Hardacre's call is that equity markets will produce good returns in 2011, but that they will be fairly volatile. "This volatility creates opportunities." As a value manager, Hardacre says his style involves some focus on industries or stocks that are out of favour. "This contrarian stance requires patience."

A 15-year veteran of Invesco Trimark, Hardacre is the lead manager of both Trimark Select Balanced and Trimark Canadian. Currently, the $1.6-billion Trimark Canadian holds about 28% of its assets in foreign securities. The fund is fairly concentrated in 41 names, of which 14 are outside Canada. Cash is around 4%, says Hardacre. "It has not been this high in a couple of years."

At last count, the biggest sector weightings in Trimark Canadian were financials at around 25% and energy at 22%. The weighting in the materials sector was modest at 7%, with some 4.5% in gold stocks. Within energy, Hardacre's holdings in the producers are split evenly between oil and natural-gas producers.

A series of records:
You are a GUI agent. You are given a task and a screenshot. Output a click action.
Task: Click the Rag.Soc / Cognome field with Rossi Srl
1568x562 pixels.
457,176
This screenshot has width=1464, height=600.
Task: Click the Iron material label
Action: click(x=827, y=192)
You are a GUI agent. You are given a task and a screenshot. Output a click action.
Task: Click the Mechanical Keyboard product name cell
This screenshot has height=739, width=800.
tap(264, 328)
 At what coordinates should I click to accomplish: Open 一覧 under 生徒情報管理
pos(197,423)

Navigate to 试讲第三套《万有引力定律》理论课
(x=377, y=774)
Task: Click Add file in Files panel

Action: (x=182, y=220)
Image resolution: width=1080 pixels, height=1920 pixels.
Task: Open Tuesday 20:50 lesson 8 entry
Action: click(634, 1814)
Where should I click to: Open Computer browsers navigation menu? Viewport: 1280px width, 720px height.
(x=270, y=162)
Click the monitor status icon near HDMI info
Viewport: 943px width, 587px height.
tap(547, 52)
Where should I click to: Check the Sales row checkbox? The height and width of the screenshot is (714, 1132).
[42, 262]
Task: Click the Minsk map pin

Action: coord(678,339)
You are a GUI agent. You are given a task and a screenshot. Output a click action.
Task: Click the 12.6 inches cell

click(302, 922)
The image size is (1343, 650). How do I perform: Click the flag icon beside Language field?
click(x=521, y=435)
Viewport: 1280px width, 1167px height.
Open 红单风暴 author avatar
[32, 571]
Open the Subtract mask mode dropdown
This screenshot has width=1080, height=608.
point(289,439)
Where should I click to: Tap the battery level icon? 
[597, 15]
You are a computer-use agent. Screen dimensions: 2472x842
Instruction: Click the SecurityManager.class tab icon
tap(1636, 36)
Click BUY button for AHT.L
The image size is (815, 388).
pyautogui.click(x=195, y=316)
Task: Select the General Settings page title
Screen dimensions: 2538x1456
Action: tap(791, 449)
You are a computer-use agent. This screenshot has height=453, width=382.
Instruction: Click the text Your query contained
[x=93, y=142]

— Task 1 —
According to the Trimark Canadian text, about what share of that fund's assets is held in foreign securities?
— Task 2 —
Update the Trimark Canadian text by writing out the passage between "At last count, the" and "and natural-gas producers.", inclusive, with "gold stocks" changed to "bullion stocks".
— Task 3 —
Go on with the Trimark Canadian text from the point where it stops.

— Task answer 1 —
About 28%.

— Task answer 2 —
At last count, the biggest sector weightings in Trimark Canadian were financials at around 25% and energy at 22%. The weighting in the materials sector was modest at 7%, with some 4.5% in bullion stocks. Within energy, Hardacre's holdings in the producers are split evenly between oil and natural-gas producers.

— Task answer 3 —
Hardacre notes that natural gas is one of the few commodities that actually went down in price last year. The fundamentals for the commodity have become unfavourable as a result of the increase in supply due to technology changes in the industry, he says.

Over time, "demand will increase and boost the price." In the meantime, Canadian natural-gas producers do not need the commodity to rise sharply to do well. "There is good value to be had in natural gas stocks."

 
Ian Hardacre

The biggest natural-gas weighting in Trimark Canadian is Progress Energy Resources Corp. PRQ, which is 5% of the fund and in its top 10 holdings. Progress has 85% of its production in natural gas. Current production is 42,000 BOE (barrel of oil equivalent) per day. "It has not been focusing on growing its production, but on building its land inventory."

Progress has a major land position in the Montney shale play, says Hardacre. It has amassed 900,000 net acres of land "at the right price." The focus of its exploration has been on the North Montney play in the Foothills of northeast B.C. Progress is seeking a joint-venture partner to develop portions of this. "This will provide it with more capital and also place a value on these assets."

Progress, he notes, has also built up a substantial land base in the Deep Basin of northwest Alberta. On a cash-flow-per-share multiple, the stock looks expensive, says Hardacre, but the value is in the land holdings.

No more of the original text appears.